Last week, I took a senior survey that attempted to measure the ways the University has contributed to my being. It asked how I would compare my general knowledge, critical thinking abilities and understanding of social problems now to when I first entered this college. I answered that these qualities are “much stronger” now. But apart from the fact that it brought me closer to my peers, advisers and instructors, the University should not get the credit for these great personal accomplishments.

I have done the majority of my learning on my own, outside of the classroom at The Michigan Daily, in coffee shop basements, at professors’ office hours and by having random conversations with interesting people.

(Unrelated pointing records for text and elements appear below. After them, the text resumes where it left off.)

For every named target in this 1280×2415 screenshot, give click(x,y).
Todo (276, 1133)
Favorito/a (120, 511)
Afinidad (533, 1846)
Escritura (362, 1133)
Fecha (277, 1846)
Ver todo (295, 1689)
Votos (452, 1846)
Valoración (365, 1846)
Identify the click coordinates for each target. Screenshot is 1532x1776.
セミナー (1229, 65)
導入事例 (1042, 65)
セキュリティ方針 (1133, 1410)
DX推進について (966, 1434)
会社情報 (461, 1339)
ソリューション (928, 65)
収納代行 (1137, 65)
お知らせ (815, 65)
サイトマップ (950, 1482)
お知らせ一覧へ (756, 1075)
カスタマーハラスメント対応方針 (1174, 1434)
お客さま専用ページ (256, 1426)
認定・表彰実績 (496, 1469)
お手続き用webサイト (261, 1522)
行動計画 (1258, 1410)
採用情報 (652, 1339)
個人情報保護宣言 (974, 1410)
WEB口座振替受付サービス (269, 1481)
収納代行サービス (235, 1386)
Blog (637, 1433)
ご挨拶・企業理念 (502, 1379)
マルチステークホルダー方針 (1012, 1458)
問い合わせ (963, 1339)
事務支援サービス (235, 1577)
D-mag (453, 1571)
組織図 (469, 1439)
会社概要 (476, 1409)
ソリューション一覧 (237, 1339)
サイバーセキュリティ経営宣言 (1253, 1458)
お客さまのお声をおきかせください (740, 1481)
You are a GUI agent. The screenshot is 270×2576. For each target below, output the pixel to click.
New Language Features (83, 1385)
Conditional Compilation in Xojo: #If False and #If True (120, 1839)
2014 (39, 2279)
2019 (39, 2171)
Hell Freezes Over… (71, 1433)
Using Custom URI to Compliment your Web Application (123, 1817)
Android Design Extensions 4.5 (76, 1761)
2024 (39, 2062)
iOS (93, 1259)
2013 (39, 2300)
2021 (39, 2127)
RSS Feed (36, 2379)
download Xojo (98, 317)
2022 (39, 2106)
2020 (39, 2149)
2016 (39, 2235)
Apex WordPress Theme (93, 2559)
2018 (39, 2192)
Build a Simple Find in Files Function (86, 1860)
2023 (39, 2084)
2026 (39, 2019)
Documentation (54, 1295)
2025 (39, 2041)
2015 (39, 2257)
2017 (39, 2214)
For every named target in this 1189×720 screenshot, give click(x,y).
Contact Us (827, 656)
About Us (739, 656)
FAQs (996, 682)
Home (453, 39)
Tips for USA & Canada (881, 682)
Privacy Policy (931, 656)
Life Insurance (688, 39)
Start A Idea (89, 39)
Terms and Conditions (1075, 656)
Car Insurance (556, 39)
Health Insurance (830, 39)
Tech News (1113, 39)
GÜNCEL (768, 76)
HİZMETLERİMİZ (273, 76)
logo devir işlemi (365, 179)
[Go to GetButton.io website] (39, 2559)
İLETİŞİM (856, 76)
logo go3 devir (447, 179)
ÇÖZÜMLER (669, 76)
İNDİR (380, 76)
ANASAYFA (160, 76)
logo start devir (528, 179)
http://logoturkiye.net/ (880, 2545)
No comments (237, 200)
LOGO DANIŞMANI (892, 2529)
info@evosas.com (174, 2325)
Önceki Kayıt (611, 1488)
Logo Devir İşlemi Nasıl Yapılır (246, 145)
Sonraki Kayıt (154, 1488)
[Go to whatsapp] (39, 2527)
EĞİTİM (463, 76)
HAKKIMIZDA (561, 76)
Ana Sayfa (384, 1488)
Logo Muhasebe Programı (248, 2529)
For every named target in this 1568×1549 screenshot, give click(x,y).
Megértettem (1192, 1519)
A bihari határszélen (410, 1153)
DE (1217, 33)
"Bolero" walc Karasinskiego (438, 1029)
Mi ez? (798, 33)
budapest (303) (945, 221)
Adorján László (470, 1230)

Many students quickly learn that getting straight As and feeling intellectually and emotionally fulfilled are mutually exclusive – they don’t happen at the same time. So instead, these students focus their energies on doing as little as they must to “get by.” Bright-eyed freshmen become disillusioned as classes change from an opportunity to be engaged and enlightened to an excruciating chore. I can’t help but feeling like I just got duped by some infomercial into buying an expensive gizmo that doesn’t really do what the salesman said it would.

I guess as a college student with little experience in the “real world,” I can’t say for sure that this won’t all have been worth it. But if the qualities I gained here are what really matter in the “real world,” I’m not sure I like that world. While this school churns out economically valuable products waiting to be bought by the highest bidder, it also produces people of less intrinsic value.

The society we are being trained to emerge into is a dysfunctional one. Our values are misplaced and overstocked with consumerism. Americans are in what is arguably their most mentally unstable state in history. We should be learning how to change things, how to think critically and devise solutions that can and will solve the problems we will inherit from previous generations – or at the very least, we should learn how to stop contributing to them.

This is our education. We are the ones who are putting in our time, money and effort, and we should be getting back a product that we want – something that will fulfill our lives. But it seems as though we as students are the consumers of a product that attempts to turn is into products, rather than human beings undergoing personal growth and development.

Students are not robots. In order to avoid having a society full of them, our educators must stop reinforcing that quality.